-- Materials provided follows --
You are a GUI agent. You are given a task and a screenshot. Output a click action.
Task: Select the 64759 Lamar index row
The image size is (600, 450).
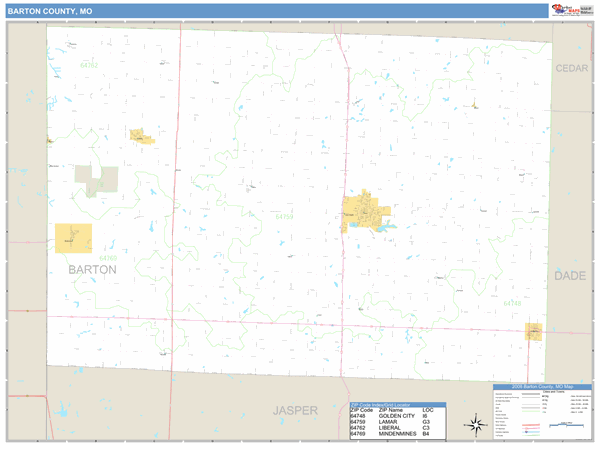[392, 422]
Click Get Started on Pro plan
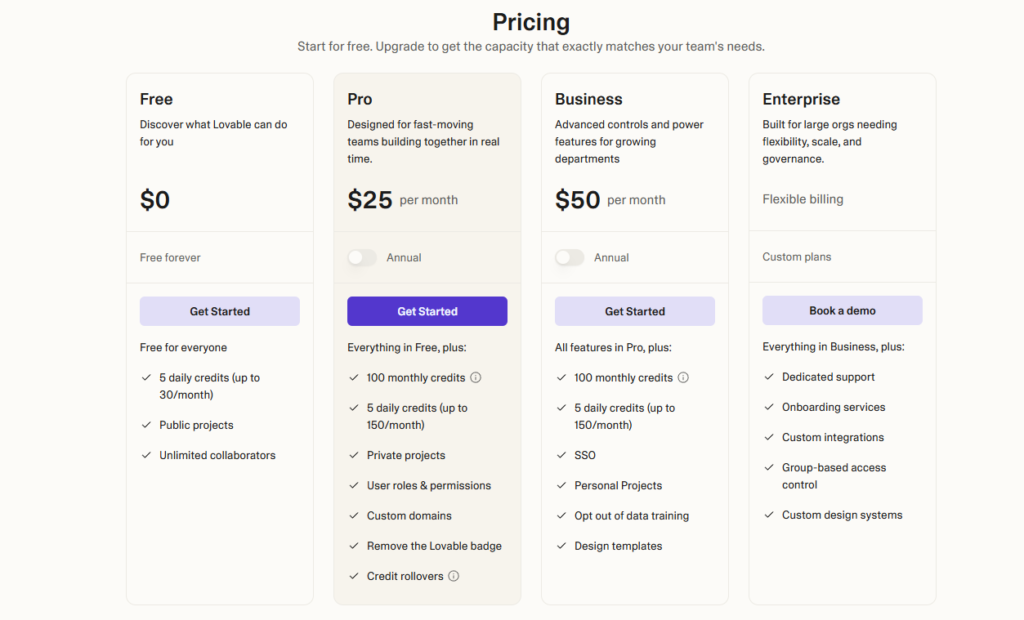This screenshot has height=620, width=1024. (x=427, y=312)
-- Materials provided concluded --
▶ **Action item**:
Retype every entry exactly as written. Leave the pictures out.

▶ **Answer for the task**:
You are a GUI agent. You are given a task and a screenshot. Output a click action.
Task: Select the 64759 Lamar index row
The image size is (600, 450).
[392, 422]
Click Get Started on Pro plan
This screenshot has height=620, width=1024. (x=427, y=312)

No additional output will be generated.